Washington Redskins (first stint)
Braatz was selected in the fourteenth round (159th overall) of the 1955 NFL Draft by the Washington Redskins. He spent two years out of football, while serving in the United States Army during the Korean War from 1955 to 1956 as a crypto operator. He returned in 1957, playing both at defensive end and linebacker. He was waived on October 13, 1958.

Los Angeles Rams
On October 16, 1958, he signed with the Los Angeles Rams to play as a defensive end. After playing in one game, he was released to make room for halfback Clendon Thomas on October 20, 1958.

Green Bay Packers
In 1959, he was signed by the Green Bay Packers. He was released on September 22.

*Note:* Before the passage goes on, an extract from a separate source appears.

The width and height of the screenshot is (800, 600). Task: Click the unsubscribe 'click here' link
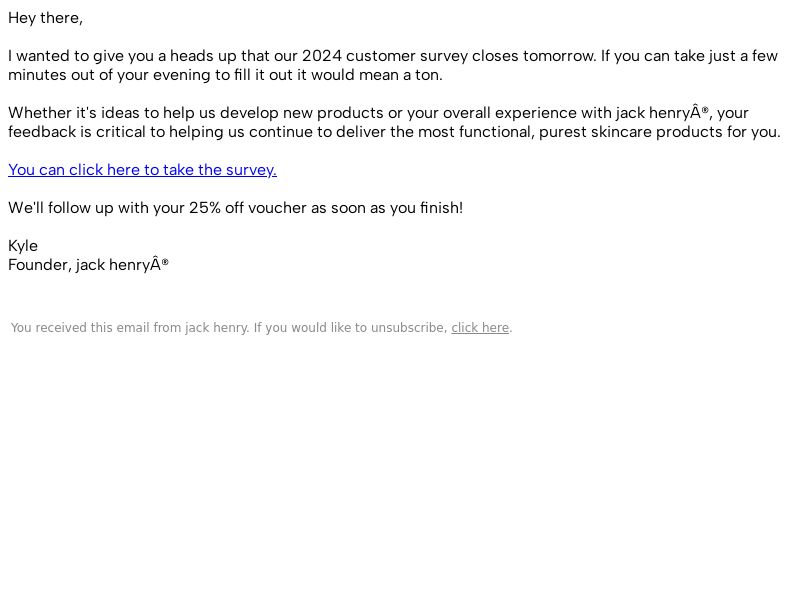[480, 328]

Washington Redskins (second stint)
In 1959, he returned to the Washington Redskins and was asked to concentrate on playing linebacker.

Dallas Cowboys
Braatz was selected by the Dallas Cowboys in the 1960 NFL Expansion Draft. He was used as a reserve linebacker, registering 49 tackles and one interception. He was placed on the injured reserve list on August 29, 1961. He would later announce his retirement.

Personal life
After retiring as a player, he joined the expansion Atlanta Falcons as a part-time area scout in 1965. In 1968, he was promoted to director of player personnel. He was named the General Manager from 1982 to 1985. In 1986, he was reassigned to the post of director of college scouting.

On January 31, 1987, he was hired by the Green Bay packers as the franchise's first Director of Football Operations. The position was created following several disappointing drafts under head coaches Bart Starr and Forrest Gregg. He was later promoted to Vice president of football operations, keeping the position until being fired on November 21, 1991, with the team having a 2–9 record. He was replaced with Ron Wolf. In 1992, he was hired as the Miami Dolphins Director of College Scouting until retiring in June 2003.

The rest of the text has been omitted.